Tony; PM in answer to yours just posted.

G


----------



## ChrisWade (Jul 3, 2006)

*Sydney Dealer?*

Hoping this isn't straying too far from topic...

In a recent magazine I saw something about the son of the Brownhills founder setting up a dealership in Australi (Sydney, I think). Can anyone direct me to a website, or to the mag article?

(Please, no more pops at Brownhills!)


----------



## nukeadmin (Oct 10, 2003)

> In a recent magazine I saw something about the son of the Brownhills founder setting up a dealership in Australi (Sydney, I think). Can anyone direct me to a website, or to the mag article?

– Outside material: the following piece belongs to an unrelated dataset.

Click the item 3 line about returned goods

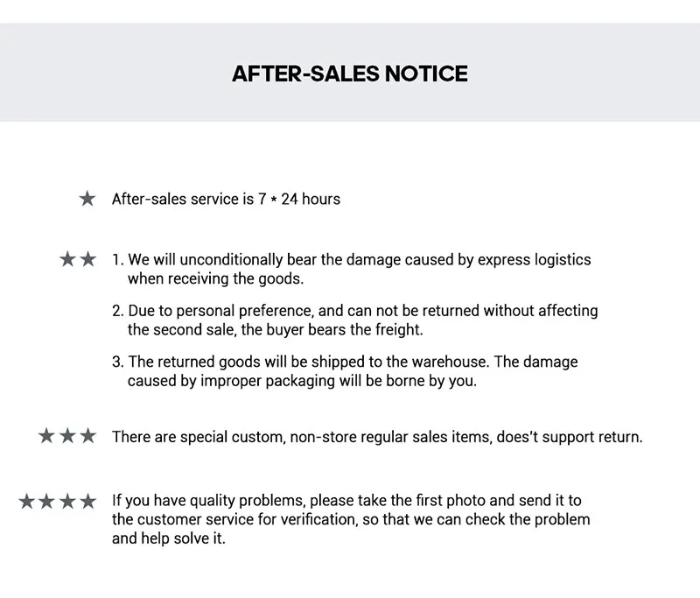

I have had a communique from Brownhills (thx Ruth) to say the following:

"Someone on Motorhome Facts is looking for Jeremy Pearce, son of the founder of Brownhills who now has a dealership in Sydney.

Jeremy has a website for his dealership which is www.sydneyrvcentre.com.au"

Hope that helps Fireman


----------



## ChrisWade (Jul 3, 2006)

*Sydney RV Centre*

That's the one! Well done, and thanks.


----------



## zaskar (Jun 6, 2005)

[quote="nukeadminJeremy has a website for his dealership which is www.sydneyrvcentre.com.au"

Hope that helps Fireman [/quote]

........and talking of which, this might interest the RVers.

http://www.sydneyrvcentre.com.au/images/U356(1)lowres.JPG

I've often wondered about the possiblity of an RV on a Jap chassis.
More power per CC ? ( the chevvy is after all a very old design).
Better MPG ?
More spares/service availability?

Just a thought


----------